Artist's impression of the Galileo mission to Jupiter. |
In a previous post, I
summarised some of the stories of Voyager's Grand Tour of the outer
solar system, as discussed by John Casani at the Alpbach summer school
in 2012. After the Pioneer missions to Jupiter in the 1970s, NASA began
to think about its next voyage to the outer solar system, and conceived
the Pioneer-class Jupiter Orbiter with Probe mission, a spin stabilised
platform with a despun component to allow remote sensing. At an early
stage, the Galileo project was forced to move away from a Titan launch
vehicle like the Voyagers, and were instructed to use the Space Shuttle
as the launch system, in a move away from the expendable launch systems
of the past to reusable technologies. From the first planned launch
in 1982 to the final launch in 1989, Galileo was continuously delayed by
problems with the shuttles launch schedule and deteriorating
performance. When it finally arrived in 1995 to drop its probe into the
churning atmosphere of Jupiter, it was ten years later than planned, a
lesson for all future planners of outer solar system missions! To
accommodate the space shuttle launch, Galileo went through several
costly redesigns, including the introduction of a Probe Carrier, a Mars
Flyby Module and a Centaur upper stage which never saw the light of day.
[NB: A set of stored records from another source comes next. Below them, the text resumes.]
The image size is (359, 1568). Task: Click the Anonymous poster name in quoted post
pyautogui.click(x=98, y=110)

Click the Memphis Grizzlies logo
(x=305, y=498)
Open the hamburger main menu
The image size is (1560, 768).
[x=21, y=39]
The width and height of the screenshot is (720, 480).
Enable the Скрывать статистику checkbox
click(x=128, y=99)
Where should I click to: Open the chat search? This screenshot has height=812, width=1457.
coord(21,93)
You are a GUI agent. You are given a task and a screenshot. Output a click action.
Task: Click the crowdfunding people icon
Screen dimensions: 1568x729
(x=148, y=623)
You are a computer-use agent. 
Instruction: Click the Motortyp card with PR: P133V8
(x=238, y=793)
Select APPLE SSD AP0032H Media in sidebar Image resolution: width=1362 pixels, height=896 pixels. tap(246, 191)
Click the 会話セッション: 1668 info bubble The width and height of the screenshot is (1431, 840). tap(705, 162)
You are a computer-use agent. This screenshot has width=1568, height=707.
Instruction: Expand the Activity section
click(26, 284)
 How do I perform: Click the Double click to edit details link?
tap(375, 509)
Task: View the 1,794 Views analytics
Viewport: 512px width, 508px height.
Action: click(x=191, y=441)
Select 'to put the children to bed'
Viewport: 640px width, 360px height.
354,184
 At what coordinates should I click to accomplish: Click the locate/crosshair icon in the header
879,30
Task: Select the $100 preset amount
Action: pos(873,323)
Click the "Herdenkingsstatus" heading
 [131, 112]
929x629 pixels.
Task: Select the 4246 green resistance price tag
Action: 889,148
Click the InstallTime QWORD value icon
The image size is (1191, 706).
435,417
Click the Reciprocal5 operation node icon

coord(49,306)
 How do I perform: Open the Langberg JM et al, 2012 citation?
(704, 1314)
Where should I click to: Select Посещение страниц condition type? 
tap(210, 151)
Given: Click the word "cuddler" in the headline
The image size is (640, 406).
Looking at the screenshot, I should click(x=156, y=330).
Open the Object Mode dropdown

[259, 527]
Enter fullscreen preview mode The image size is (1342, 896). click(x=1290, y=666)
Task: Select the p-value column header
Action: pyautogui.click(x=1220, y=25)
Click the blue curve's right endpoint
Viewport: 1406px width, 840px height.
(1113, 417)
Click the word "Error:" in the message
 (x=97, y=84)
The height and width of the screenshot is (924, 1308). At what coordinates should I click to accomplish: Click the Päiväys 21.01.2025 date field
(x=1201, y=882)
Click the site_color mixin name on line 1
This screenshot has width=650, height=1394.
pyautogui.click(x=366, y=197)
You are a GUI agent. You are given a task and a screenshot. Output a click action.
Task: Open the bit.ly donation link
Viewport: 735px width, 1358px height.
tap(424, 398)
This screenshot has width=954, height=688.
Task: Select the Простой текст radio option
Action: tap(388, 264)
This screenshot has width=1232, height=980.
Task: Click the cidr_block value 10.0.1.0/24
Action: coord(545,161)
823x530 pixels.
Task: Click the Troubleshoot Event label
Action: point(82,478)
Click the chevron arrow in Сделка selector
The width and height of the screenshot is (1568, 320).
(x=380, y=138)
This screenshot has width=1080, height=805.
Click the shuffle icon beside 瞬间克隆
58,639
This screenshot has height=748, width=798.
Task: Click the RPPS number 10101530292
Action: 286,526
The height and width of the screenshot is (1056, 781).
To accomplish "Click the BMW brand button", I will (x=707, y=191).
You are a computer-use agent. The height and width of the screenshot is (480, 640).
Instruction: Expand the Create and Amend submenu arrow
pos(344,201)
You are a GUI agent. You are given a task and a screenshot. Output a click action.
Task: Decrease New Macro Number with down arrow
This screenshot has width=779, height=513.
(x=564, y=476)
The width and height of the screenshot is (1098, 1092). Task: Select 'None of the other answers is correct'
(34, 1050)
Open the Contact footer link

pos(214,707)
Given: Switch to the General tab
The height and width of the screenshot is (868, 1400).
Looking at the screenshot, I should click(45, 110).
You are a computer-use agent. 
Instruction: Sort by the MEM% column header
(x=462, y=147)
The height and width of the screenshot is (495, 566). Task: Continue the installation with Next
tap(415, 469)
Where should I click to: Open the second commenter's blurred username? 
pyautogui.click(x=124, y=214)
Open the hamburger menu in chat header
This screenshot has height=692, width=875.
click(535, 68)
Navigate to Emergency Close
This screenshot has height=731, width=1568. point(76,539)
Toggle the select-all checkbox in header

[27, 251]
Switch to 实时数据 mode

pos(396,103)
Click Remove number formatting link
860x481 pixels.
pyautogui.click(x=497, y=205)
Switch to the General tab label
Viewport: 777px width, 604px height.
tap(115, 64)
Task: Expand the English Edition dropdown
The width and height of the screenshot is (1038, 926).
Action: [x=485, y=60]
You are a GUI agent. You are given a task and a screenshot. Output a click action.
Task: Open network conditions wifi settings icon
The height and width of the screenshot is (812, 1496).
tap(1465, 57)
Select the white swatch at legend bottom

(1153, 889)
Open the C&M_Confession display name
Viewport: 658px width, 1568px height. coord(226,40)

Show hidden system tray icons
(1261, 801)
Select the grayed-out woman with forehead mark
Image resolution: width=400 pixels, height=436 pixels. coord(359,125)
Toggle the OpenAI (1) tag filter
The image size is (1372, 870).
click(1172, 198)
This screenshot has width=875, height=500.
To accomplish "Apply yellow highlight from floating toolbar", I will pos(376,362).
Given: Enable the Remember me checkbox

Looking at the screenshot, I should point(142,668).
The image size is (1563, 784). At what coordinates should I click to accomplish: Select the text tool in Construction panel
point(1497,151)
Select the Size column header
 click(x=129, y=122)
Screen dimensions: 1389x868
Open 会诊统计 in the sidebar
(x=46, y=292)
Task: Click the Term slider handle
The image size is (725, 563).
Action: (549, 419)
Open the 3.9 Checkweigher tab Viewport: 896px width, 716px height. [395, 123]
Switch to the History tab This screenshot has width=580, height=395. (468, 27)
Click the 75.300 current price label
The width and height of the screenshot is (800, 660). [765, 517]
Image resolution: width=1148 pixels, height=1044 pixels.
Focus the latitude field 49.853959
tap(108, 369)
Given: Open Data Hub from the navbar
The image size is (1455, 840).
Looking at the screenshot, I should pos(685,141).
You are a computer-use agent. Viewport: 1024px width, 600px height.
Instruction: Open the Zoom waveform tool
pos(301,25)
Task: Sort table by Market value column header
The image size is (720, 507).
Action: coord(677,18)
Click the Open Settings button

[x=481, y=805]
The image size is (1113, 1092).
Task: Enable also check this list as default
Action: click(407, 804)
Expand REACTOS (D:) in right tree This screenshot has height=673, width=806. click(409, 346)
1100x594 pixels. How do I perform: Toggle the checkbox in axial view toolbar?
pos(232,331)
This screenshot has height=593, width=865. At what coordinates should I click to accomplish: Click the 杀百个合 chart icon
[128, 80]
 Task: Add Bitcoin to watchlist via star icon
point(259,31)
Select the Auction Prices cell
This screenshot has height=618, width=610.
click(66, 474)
Ultimately, it may have been less costly to stick with the original
expendable launch vehicle!
Galileo's main hurdle to overcome was a
broken antenna, which failed to unfurl in the early days of the
mission, considerably limiting the amount of data returned. For example,
remote sensing coverage in the infrared was restricted to small postage
stamps of discrete regions if the atmosphere, rather than the global
coverage that is still desired by we Jupiter scientists. In the thermal
infrared, the PPR instrument featured a rotating wheel used to change
the filter wavelengths, but this got stuck and meant that most of our
Jupiter observations are restricted to just two wavelengths. Indeed,
with the exception of the Cassini/CIRS experiment that flew by in 2000,
we've never obtained thermal infrared observations of Jupiter sufficient
to properly get to grips with Jovian meteorology. That's something we
hope to correct with future missions.
Nevertheless, Galileo provided
excellent reconnaissance of Jupiter's churning atmosphere and its
diverse satellite system, whetting our appetite for a future return to
the gas giant. Chief among its achievements was the in situ probe,
which penetrated deep into the Jovian cloud layers to measure the
composition of the planet, providing us with clues to how our solar
system formed and evolved from the original protosolar nebula. Ground
based observations by my colleague Glenn Orton (JPL) using the NASA
Infrared Telescope Facility showed that the probe had entered a region
of unique meteorology known as a hotspot, with powerful down-draughts
clearing the air of its main volatile species, ammonia and water.